Some six in every 10 teragrams of those carbon emissions came from tropical America, including the Amazon Basin. Africa’s tropical forests were responsible for about one-fourth of the global release. The rest came from Asia’s forests.

The researchers shared their findings October 13 in Science.

These findings highlight what changes could give climate and forest experts the biggest benefits, says Wayne Walker. He’s one of the authors. A forest ecologist, he also is a remote sensing specialist at the Woods Hole Research Center. “Forests are low-hanging fruit,” he says. By that he means that keeping forests intact — or rebuilding them where they might have been lost — “is relatively straightforward and inexpensive” as a way to prevent the release of too much climate-warming CO2.
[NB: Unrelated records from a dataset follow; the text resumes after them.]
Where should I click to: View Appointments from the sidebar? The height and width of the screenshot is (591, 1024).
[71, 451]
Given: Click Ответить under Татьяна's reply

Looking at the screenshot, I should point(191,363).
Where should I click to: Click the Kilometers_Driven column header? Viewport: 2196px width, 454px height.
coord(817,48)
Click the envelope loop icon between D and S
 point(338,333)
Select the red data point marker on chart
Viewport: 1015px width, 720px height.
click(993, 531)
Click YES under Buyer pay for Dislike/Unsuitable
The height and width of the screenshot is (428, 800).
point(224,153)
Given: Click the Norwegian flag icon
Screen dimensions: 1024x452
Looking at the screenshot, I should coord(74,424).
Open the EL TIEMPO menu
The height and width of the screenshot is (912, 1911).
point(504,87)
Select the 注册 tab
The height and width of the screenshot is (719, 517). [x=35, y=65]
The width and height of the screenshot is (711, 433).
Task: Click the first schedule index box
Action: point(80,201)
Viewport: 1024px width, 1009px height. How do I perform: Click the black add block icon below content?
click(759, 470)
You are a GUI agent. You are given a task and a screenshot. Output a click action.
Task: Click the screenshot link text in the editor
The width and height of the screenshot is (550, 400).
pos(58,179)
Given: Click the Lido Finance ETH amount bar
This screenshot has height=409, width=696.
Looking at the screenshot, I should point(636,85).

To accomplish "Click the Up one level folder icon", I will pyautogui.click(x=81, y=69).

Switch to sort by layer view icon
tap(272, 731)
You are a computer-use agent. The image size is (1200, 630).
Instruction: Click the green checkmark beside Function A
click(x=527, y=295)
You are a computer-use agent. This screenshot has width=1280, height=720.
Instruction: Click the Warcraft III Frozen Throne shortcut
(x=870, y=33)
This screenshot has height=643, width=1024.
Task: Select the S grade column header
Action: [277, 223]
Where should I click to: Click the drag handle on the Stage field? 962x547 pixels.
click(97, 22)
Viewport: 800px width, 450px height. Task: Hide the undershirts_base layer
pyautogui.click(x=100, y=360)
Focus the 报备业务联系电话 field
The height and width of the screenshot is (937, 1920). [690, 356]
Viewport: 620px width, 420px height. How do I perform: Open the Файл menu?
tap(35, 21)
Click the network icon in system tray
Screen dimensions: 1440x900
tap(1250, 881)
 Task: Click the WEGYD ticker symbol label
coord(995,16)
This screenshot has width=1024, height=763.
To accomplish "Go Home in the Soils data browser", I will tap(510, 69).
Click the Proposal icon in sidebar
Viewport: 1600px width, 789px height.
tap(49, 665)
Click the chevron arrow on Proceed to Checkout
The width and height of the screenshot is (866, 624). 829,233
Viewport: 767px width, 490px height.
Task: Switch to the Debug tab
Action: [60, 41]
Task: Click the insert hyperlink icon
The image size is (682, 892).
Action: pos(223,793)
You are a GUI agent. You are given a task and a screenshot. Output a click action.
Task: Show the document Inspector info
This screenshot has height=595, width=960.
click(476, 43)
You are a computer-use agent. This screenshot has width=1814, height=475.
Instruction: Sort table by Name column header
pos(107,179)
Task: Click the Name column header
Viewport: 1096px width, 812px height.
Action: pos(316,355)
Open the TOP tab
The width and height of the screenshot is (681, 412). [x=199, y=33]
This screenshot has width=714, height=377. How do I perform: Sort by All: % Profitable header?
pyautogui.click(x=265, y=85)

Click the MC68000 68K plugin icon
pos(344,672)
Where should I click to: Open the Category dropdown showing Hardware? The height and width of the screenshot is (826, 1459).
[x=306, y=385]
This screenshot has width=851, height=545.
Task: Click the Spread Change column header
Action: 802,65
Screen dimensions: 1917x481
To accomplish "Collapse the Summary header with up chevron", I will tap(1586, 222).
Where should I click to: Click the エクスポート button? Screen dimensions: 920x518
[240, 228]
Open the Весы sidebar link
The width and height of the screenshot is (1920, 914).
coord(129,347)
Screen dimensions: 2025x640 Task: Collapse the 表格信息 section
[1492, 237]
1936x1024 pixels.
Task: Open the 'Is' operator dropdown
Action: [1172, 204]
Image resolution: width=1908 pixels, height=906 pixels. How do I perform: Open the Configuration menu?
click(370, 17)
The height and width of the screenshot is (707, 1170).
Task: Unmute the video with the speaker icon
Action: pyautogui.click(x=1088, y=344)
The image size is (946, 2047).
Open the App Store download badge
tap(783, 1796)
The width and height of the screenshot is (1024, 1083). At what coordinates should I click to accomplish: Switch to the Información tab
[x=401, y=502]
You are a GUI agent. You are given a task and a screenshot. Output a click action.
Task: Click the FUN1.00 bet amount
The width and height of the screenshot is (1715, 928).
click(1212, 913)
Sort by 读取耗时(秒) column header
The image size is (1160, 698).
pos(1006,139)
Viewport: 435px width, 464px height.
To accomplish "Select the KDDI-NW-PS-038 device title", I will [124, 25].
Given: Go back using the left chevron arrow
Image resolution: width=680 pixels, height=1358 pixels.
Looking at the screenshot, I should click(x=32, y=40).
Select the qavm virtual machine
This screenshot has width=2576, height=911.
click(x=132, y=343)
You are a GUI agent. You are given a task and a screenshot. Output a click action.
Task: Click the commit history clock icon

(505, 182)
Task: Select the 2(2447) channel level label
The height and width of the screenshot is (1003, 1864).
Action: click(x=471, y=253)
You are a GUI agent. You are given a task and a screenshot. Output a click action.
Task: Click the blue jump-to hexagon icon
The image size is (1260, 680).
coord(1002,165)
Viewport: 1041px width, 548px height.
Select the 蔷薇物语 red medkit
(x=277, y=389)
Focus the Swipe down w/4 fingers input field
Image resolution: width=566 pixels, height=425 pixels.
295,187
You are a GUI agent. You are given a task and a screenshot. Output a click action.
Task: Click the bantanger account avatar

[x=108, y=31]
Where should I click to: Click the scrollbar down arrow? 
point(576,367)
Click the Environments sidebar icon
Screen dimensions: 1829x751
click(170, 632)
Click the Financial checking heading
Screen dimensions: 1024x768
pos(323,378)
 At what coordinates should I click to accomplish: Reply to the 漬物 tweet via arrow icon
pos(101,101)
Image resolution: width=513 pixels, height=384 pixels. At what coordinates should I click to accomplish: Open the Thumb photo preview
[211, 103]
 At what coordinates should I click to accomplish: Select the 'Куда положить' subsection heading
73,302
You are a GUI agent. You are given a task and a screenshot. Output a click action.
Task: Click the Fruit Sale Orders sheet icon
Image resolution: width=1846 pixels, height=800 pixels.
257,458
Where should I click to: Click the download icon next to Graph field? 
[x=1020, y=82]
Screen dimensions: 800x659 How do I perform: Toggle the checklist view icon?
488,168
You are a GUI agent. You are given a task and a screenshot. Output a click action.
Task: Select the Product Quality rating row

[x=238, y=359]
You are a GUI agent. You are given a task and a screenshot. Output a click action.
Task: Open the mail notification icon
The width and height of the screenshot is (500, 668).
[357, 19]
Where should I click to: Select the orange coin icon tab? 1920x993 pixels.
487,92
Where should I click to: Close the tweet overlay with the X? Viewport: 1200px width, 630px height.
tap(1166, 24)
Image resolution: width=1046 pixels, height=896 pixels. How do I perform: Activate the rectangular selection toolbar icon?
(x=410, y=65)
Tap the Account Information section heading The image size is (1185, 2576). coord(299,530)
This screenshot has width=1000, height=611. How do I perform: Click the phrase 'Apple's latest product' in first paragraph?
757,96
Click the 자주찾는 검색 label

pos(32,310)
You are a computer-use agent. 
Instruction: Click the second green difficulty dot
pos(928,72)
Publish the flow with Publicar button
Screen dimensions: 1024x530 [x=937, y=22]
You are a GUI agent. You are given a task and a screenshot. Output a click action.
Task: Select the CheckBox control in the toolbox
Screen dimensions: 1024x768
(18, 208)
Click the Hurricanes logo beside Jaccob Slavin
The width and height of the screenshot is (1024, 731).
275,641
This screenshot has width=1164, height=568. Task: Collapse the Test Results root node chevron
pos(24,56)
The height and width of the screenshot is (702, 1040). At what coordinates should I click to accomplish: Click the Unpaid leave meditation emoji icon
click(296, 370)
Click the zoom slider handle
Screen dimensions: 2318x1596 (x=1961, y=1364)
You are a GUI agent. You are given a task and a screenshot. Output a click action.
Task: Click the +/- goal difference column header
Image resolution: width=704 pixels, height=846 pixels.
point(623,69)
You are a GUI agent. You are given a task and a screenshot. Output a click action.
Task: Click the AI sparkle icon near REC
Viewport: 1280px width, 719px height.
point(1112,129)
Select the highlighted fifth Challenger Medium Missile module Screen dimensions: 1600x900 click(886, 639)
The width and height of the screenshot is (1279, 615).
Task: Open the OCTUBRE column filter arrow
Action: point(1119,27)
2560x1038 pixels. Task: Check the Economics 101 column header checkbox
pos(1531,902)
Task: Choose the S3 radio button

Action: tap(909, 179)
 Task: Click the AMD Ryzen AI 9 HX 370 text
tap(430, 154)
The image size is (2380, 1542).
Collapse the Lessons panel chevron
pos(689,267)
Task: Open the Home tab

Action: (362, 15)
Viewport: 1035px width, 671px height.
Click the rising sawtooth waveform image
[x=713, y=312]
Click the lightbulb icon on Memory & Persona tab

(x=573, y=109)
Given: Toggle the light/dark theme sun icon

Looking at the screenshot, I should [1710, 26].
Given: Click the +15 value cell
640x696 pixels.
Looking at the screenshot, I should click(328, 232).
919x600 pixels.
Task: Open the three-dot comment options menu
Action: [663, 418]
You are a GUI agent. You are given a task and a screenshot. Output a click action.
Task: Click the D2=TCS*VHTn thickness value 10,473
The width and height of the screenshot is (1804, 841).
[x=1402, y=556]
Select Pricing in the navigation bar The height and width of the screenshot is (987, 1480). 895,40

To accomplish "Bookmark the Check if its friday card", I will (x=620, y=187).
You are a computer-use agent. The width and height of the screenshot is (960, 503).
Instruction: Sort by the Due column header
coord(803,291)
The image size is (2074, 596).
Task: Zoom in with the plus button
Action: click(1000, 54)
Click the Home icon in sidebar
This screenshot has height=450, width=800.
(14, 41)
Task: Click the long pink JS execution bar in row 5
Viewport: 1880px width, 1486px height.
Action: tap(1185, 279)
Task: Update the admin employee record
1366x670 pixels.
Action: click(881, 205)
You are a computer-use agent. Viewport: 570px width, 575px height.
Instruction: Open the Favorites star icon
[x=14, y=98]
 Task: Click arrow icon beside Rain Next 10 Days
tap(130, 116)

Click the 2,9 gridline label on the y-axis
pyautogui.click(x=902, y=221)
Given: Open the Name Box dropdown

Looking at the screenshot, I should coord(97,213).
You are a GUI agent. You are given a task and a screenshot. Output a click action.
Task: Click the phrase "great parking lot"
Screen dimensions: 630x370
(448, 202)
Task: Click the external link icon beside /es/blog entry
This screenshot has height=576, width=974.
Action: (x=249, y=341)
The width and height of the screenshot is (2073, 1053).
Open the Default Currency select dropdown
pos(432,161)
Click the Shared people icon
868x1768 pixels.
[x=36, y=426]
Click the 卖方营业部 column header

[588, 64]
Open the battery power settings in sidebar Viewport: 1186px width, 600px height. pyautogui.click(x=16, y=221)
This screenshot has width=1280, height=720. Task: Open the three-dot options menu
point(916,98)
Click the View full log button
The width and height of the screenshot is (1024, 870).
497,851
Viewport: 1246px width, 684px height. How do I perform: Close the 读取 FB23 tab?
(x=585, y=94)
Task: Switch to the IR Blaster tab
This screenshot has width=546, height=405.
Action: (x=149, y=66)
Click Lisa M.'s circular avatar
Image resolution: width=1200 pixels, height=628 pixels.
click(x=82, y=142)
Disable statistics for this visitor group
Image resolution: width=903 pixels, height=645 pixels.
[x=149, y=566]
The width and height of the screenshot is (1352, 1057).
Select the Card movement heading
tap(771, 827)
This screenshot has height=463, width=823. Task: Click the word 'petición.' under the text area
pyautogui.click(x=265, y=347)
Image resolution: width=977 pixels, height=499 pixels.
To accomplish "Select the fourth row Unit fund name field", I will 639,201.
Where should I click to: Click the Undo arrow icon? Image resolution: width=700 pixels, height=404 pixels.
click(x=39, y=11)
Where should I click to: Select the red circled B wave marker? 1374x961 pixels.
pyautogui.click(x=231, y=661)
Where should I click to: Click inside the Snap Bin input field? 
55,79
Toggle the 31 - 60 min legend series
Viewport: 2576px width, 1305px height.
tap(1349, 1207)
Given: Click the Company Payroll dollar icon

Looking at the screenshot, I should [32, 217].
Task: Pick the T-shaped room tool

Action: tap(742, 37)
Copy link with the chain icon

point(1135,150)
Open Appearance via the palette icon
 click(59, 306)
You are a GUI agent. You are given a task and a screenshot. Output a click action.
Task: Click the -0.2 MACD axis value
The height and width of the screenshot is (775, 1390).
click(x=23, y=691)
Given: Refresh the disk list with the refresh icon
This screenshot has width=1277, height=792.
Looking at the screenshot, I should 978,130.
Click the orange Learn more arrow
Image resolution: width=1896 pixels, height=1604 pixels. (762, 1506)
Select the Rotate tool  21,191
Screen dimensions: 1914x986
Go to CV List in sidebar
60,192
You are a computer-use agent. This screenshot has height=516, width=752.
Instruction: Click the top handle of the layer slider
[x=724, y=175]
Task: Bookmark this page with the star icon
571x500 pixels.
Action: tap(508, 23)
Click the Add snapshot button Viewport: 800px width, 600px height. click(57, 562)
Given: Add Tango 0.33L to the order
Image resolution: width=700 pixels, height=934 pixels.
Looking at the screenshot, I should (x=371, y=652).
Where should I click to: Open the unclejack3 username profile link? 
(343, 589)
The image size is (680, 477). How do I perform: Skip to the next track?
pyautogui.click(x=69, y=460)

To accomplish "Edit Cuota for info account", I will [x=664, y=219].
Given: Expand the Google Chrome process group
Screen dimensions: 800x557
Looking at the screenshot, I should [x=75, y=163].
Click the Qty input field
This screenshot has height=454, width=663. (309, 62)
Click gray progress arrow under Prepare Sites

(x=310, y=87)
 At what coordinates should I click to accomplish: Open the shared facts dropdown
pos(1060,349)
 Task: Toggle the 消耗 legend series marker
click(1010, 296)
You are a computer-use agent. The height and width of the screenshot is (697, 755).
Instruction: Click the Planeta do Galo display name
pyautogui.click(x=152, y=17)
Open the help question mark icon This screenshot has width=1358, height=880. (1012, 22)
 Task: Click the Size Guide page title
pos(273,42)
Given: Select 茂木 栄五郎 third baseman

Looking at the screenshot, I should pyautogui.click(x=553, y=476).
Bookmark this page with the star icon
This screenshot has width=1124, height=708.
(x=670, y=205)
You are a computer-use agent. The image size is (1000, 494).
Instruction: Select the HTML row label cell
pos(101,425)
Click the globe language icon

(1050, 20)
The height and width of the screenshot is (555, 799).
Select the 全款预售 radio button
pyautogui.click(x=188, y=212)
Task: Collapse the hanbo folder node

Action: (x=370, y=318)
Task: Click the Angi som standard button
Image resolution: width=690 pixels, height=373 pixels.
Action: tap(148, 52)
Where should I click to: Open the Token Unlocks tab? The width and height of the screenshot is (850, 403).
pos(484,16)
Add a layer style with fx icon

Nancy Harris manages research for the forest program of the World Resources Institute in Washington, D.C. “We’ve known for a long time that forest degradation is happening,” she notes. Until now, however, scientists “haven’t had a good way to measure it.” She says that “this paper goes a long way to capturing it.”

Joshua Fisher points out there may be more to the story, however. Fisher works at NASA’s Jet Propulsion Laboratory in Pasadena, Calif. There, he is a terrestrial ecosystem scientist. That is someone who studies how living organisms and Earth’s physical environment interact. Fisher says that measurements of atmospheric releases of CO2 from tropical forests don’t agree with the new calculations.  

Forests are still taking up more carbon than they emit, the atmospheric data show. He says one reason might be dirt. Like plants, soil itself can absorb a large amount of carbon. The new study focuses only on the trees and other things above ground. It doesn’t account for what the soils have absorbed and now hold in storage.

Still, Fisher says, the study shows how important it is to include forest degradation as well as deforestation in studies of climate change. “It’s a good first step ,” he concludes.

Carolyn Gramling is the earth & climate writer at Science News. She has bachelor’s degrees in geology and European history and a Ph.D. in marine geochemistry from MIT and the Woods Hole Oceanographic Institution.